Les traces écrites du Moyen Âge (dans l'occident médiéval, on réfléchi moins sur l'autre que sur Dieu) :

-dans le monde islamique : Al Biruni (traité sur l'Inde et ses habitants : description d'une culture différente de la sienne), Ibn Batuta (ses écrits de voyage, notamment en Afrique : description des mœurs, des coutumes, des mythes...), Ibn Khaldoum (précurseur d'une anthropologie quasi-contemporaine, dans son Histoire des Berbères, descriptions à caractère ethnographique certain).

-dans le monde chinois et indiens : Hian-Tsang (moine bouddhiste, envoyé de Chine en Inde au VII ème, il a relaté et écrit ce qu'il voyait : Mémoire sur les contrées occidentales), Yi-Tsing (moine qui a écrit 2 mémoires : Relations sur le bouddhisme dans les mers du Sud), la première mention de l'Afrique dans un texte chinois date du IX ème.

-dans l'occident chrétien : Plan Carpin, Guillaume de Rubroek, Marco Polo (il séjourne en extrême-Orient pendant 25 ans : il a écrit sur ce qu'il a vu dans Le livre des merveilles du monde.
Les traces écrites du Nouveau Monde et de la Renaissance :

-1492 : les conséquences sur la nouvelle vision de l'autre. Lévi-Strauss a beaucoup insisté sur les impacts de cette date : c'est probablement l'événement de civilisation le plus important à ses yeux et il faudrait découvrir d'autres êtres dans le cosmos pour avoir une même découverte.

Une nouvelle ère s'ouvre, et les écrits foisonnent.
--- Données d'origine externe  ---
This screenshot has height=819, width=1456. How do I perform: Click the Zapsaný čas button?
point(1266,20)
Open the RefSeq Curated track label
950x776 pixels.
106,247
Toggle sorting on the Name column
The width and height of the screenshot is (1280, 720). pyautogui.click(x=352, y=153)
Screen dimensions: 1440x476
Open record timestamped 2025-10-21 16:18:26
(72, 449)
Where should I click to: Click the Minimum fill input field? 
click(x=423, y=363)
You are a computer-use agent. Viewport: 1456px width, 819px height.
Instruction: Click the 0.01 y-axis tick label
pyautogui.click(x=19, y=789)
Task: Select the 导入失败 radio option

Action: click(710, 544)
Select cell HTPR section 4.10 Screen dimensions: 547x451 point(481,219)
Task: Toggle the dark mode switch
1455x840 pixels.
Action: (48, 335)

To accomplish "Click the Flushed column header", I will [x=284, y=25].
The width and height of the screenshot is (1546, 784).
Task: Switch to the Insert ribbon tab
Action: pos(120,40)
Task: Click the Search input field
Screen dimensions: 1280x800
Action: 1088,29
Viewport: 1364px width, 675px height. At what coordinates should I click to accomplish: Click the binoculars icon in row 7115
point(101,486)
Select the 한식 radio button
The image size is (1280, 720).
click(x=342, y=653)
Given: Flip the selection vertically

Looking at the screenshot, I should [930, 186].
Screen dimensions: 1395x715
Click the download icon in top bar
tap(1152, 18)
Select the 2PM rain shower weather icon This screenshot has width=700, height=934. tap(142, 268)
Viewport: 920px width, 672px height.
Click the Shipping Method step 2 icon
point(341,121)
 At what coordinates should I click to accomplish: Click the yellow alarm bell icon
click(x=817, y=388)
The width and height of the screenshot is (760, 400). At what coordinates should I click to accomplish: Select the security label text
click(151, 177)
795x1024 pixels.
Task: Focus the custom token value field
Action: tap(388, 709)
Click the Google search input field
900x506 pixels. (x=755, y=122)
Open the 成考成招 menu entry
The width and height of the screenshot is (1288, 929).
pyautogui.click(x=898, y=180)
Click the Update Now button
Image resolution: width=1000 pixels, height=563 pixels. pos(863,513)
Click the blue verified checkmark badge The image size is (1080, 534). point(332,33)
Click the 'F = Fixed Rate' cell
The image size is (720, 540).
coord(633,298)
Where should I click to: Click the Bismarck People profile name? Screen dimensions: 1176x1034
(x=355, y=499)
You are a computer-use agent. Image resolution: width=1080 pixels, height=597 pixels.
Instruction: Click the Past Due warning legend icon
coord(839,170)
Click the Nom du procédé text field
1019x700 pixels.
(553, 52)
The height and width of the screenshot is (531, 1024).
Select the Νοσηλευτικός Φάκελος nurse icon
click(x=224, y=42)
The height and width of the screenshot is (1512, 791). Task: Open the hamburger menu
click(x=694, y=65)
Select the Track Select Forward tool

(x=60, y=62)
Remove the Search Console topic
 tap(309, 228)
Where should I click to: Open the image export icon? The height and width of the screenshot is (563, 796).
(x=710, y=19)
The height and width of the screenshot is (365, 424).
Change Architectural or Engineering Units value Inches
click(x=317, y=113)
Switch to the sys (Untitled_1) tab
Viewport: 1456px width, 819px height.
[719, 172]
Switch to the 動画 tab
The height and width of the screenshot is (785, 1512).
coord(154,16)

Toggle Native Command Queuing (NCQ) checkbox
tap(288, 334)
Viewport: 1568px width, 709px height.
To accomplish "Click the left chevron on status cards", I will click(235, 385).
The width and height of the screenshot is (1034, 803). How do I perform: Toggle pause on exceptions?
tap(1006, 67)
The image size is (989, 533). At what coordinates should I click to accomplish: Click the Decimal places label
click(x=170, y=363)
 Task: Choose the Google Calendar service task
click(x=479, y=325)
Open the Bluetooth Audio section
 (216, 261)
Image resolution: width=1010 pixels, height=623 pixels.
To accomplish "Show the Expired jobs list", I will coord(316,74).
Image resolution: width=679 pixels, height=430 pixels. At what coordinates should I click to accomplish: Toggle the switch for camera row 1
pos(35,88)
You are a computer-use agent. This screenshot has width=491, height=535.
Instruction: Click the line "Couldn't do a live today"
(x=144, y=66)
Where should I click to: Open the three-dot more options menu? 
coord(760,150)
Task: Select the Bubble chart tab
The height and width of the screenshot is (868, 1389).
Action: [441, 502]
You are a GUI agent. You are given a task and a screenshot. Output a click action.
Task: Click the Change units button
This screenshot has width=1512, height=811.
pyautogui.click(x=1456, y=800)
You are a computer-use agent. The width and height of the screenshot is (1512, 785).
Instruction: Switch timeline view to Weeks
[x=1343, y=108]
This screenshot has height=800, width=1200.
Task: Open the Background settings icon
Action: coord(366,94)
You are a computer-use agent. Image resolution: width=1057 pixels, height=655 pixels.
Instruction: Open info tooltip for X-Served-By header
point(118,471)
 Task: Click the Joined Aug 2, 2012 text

Eusèbe (dans sa Chronologie de 1512, il décrit un américain ramené à Rouen en 1509 : description de leurs vêtements, de leurs armes, de leur canot...), Jacques Cartier/André Thevet/Villegagnon/Jean de Léry (comptes rendus précis des diverses régions explorées, avec des dessins...).

Les premiers cabinets de curiosités : ces collections d'objets sont les embryons des futurs musées d'ethnographie.

Hans Staden (Nus, féroces et anthropophages : il a été enlevé par des Tupinambas qui étaient cannibales dans leurs pratiques guerrières), Diego de Landa (dans Relations des choses du Yucatan, il raconte la civilisation Maya).
Les formes mythologiques de l'autre :

-le thème tératologique : la tératologie est la science des monstres. Ces hommes sont monstrueux dans leurs mœurs et dans leur aspect. Vision de l'autre comme un monstre. L'autre est diabolisé et c'est un regard dont on a hérité.

-le thème du « bon sauvage » : une image d'un état de Nature, proche du Paradis

-le thème de l'Âge d'Or : la recherche de l'El Dorado qui renforce la main-mise occidentale en Amérique. En 1550, la controverse de Valladolid entre Sepulveda et Las Casas : qui sont ces Indiens, sont-ils comme nous, ont-ils une âme ? Les résultats de cette controverse a de lourde conséquence, quelque soit même ce résultat d'ailleurs.

La réflexion critique sur notre propre culture est produite par Montaigne (Essais) et Rabelais (description des mœurs de son époque, de sa propre société).